** MATERIALS PROVIDED follows **

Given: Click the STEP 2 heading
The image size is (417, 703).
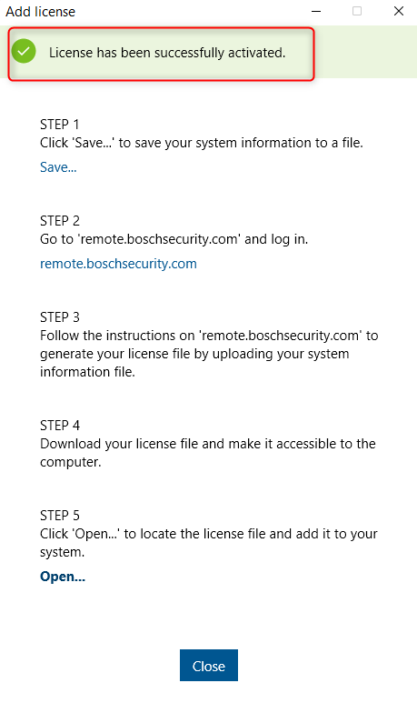Looking at the screenshot, I should pyautogui.click(x=60, y=221).
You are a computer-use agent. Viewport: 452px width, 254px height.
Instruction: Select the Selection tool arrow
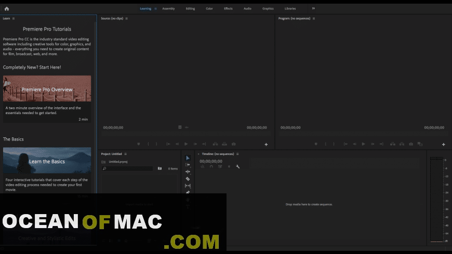tap(188, 158)
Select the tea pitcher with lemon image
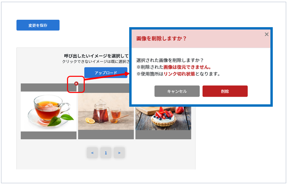The image size is (289, 185). pyautogui.click(x=106, y=111)
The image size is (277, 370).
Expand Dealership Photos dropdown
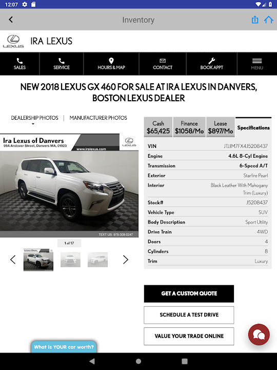click(34, 119)
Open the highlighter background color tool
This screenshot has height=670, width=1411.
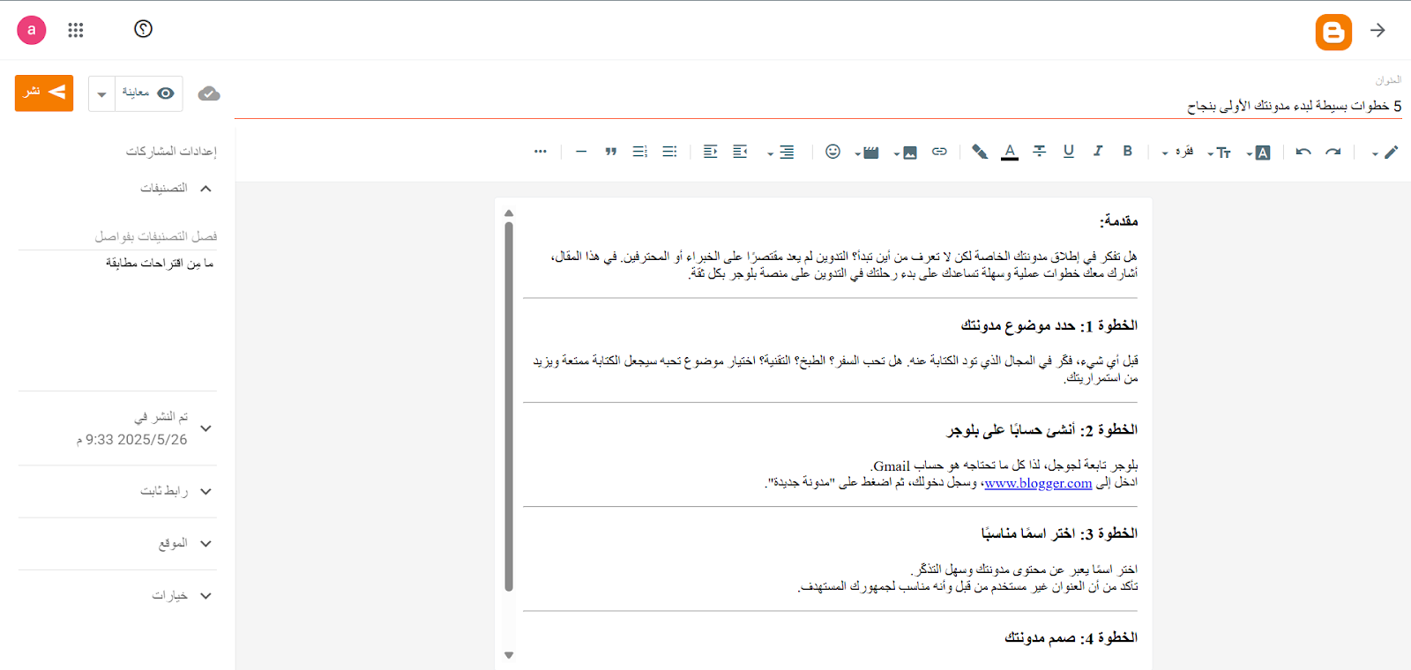[979, 152]

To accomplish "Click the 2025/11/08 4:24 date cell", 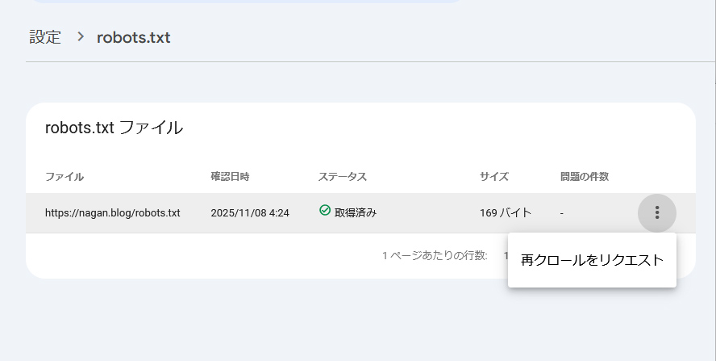I will point(250,213).
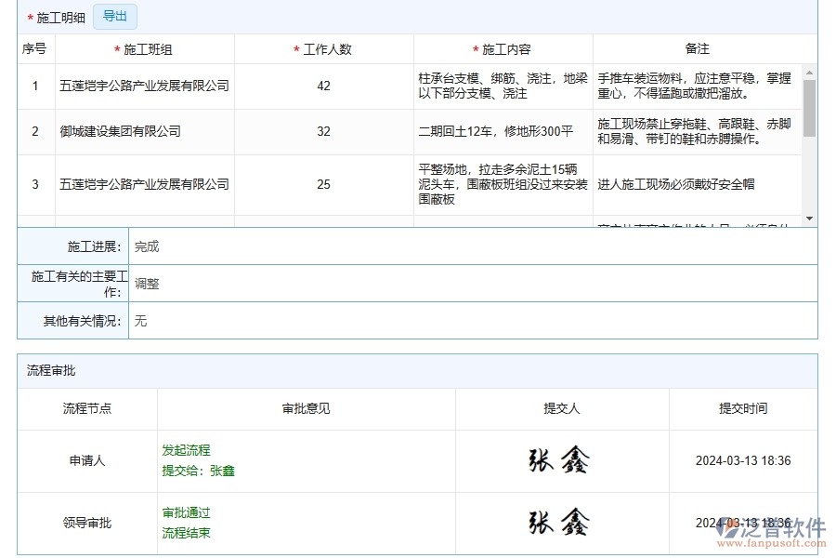This screenshot has width=836, height=558.
Task: Click the 施工进展 value showing 完成
Action: pos(147,246)
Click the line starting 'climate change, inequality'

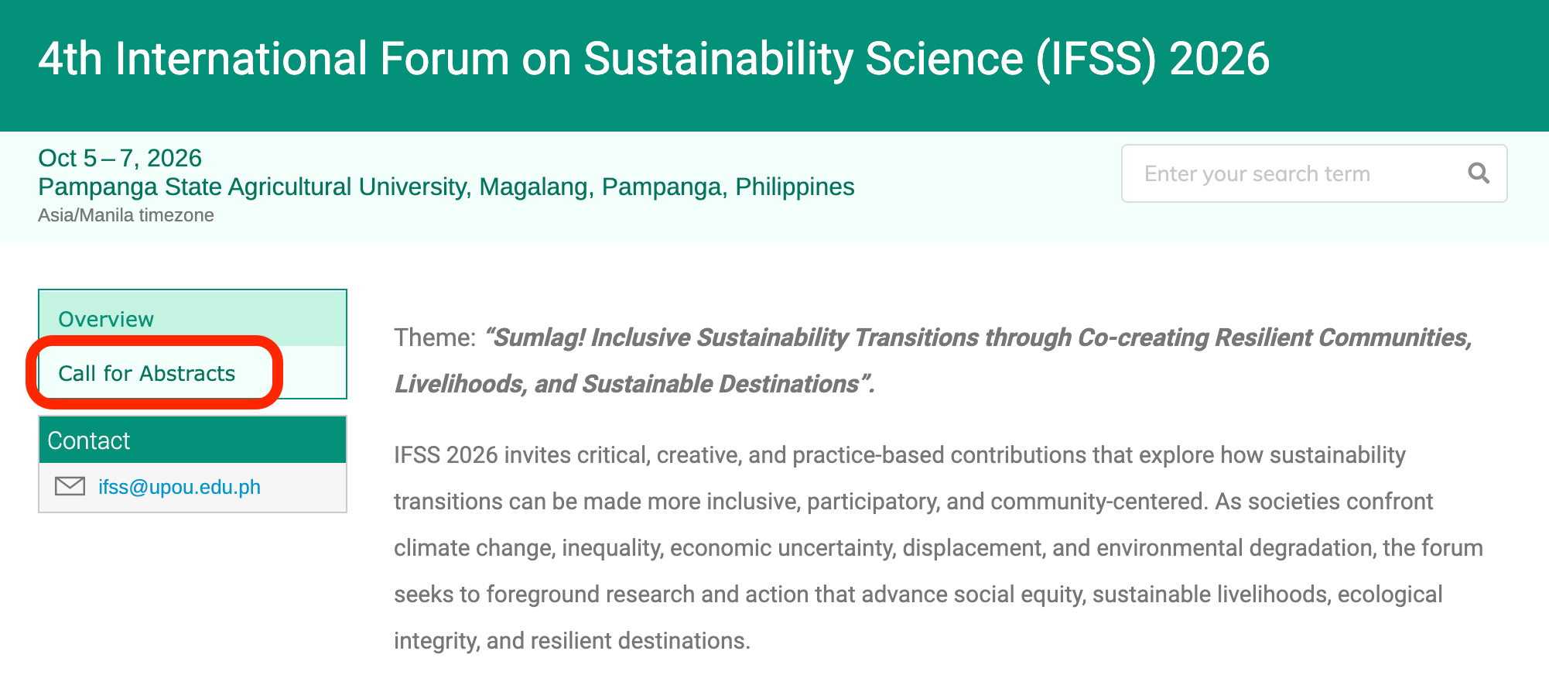coord(939,548)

** End of MATERIALS PROVIDED **

PROBLEM DETAILS »
Write out exactly the lines above between the one with "The image size is (417, 703)." and the one with "The image size is (277, 370).", inclusive, with pictures left out.

REPLY TO THE EXERCISE »
The image size is (417, 703).
Looking at the screenshot, I should pyautogui.click(x=60, y=221).
You are a computer-use agent. Viewport: 452px width, 254px height.
Instruction: Select the Selection tool arrow
tap(188, 158)
Select the tea pitcher with lemon image
The image size is (289, 185). pyautogui.click(x=106, y=111)
The image size is (277, 370).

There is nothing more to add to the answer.